Boolean matrix example

If we are not interested at all in the weights, we might use only zeroes and ones as we did before. But this could have implications when doing operations on matrices, so some times it is better to use only True and False

[11]:
mat = [
    [False, True, False],
    [False, True, True],
    [True, False, True],

]
draw_mat(mat)
../_images/graph-formats_graph-formats-sol_31_0.png

Matrix exercises

We are now ready to start implementing the following functions. Before even start implementation, for each try to interpret the matrix as a graph, drawing it on paper. When you’re done implementing try to use draw_mat on the results. Notice that since draw_mat is a generic display function and knows nothing about the nature of the graph, sometimes it will not show the graph in the optimal way we humans would use.

Exercise - line

✪✪ This function is similar to diag. As that one, you can implement it in two ways: you can use a double for, or a single one (much more efficient). What would be the graph representation of line ?

RETURN a matrix as lists of lists where node i must have an edge to node i + 1 with weight 1

  • Last node points to nothing

  • n must be >= 1, otherwise raises ValueError

Show solution
[12]:
def line(n):
    raise Exception('TODO IMPLEMENT ME !')

assert line(1) == [ [0] ]

assert line(2) == [ [0,1],
                    [0,0] ]
assert line(3) == [ [0,1,0],
                    [0,0,1],
                    [0,0,0] ]

assert line(4) == [ [0,1,0,0],
                    [0,0,1,0],
                    [0,0,0,1],
                    [0,0,0,0] ]
draw_mat(line(4))
../_images/graph-formats_graph-formats-sol_37_0.png

Exercise - cross

✪✪ RETURN a nxn matrix filled with zeros except on the crossing lines.
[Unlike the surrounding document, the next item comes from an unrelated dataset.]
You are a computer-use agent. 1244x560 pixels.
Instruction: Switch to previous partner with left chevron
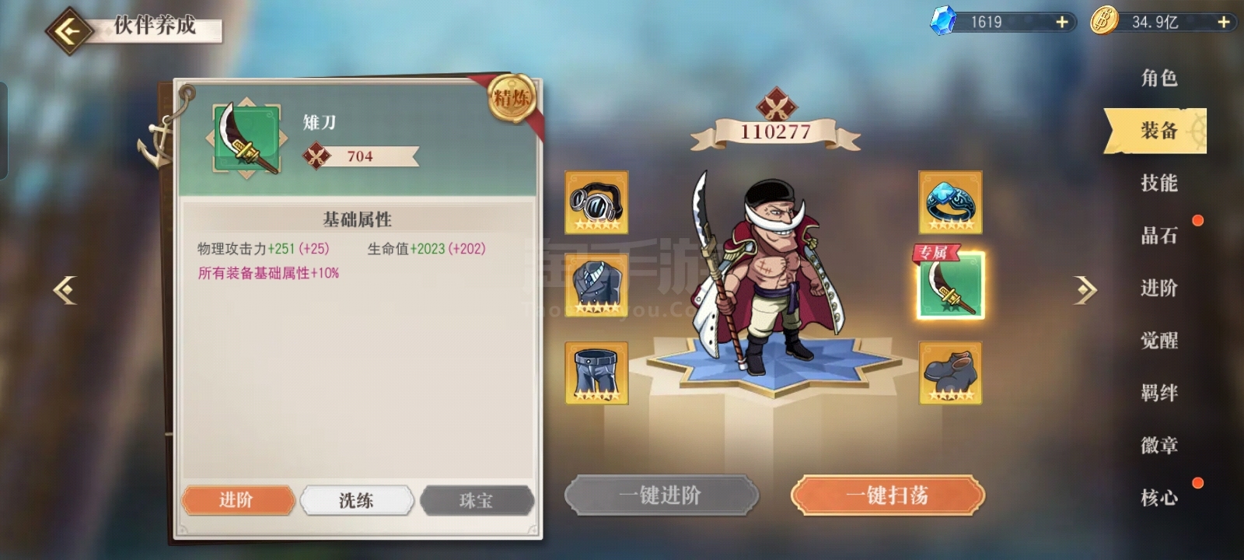tap(65, 289)
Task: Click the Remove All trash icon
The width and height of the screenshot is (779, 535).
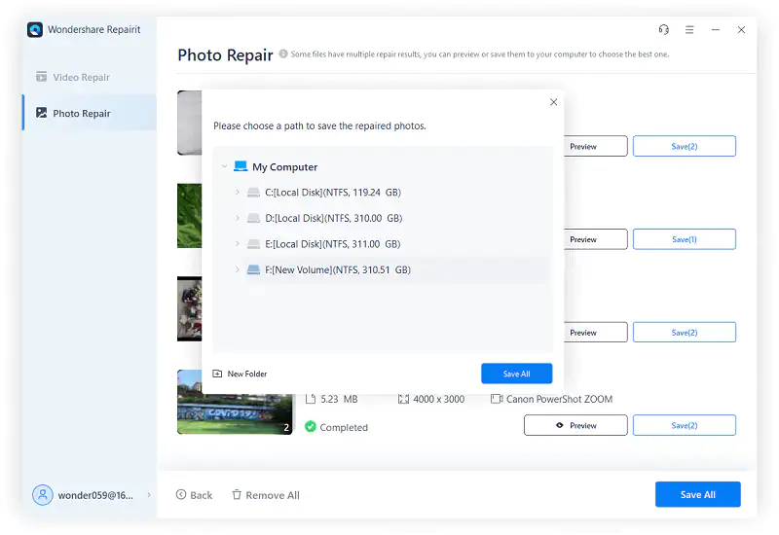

  • n must be >=1 and odd, otherwise a ValueError is thrown

Example for n=7 :

0001000
0001000
0001000
1111111
0001000
0001000
0001000

Try to figure out how the resulting graph would look like (try to draw on paper, also notice that draw_mat will probably not draw the best possible representation)

Show solution
[13]:
def cross(n):
    raise Exception('TODO IMPLEMENT ME !')

assert cross(1) == [
    [1]
]
assert cross(3) == [ [0,1,0],
                     [1,1,1],
                     [0,1,0] ]

assert cross(5) == [ [0,0,1,0,0],
                     [0,0,1,0,0],
                     [1,1,1,1,1],
                     [0,0,1,0,0],
                     [0,0,1,0,0] ]

union

When we talk about the union of two graphs, we intend the graph having union of verteces of both graphs and having as edges the union of edges of both graphs. In this exercise, we have two graphs as list of lists with boolean edges. To simplify we suppose they have the same vertices but possibly different edges, and we want to calculate the union as a new graph.

For example, if we have a graph ma like this:

[14]:

ma =  [
            [True, False, False],
            [False, True, False],
            [True, False, False]
      ]

[15]:
draw_mat(ma)
../_images/graph-formats_graph-formats-sol_45_0.png

And another mb like this:

[16]:
mb =  [
            [True, True, False],
            [False, False, True],
            [False, True, False]

      ]
[17]:
draw_mat(mb)
../_images/graph-formats_graph-formats-sol_48_0.png

The result of calling union(ma, mb) will be the following:

[18]:

res = [[True, True, False], [False, True, True], [True, True, False]]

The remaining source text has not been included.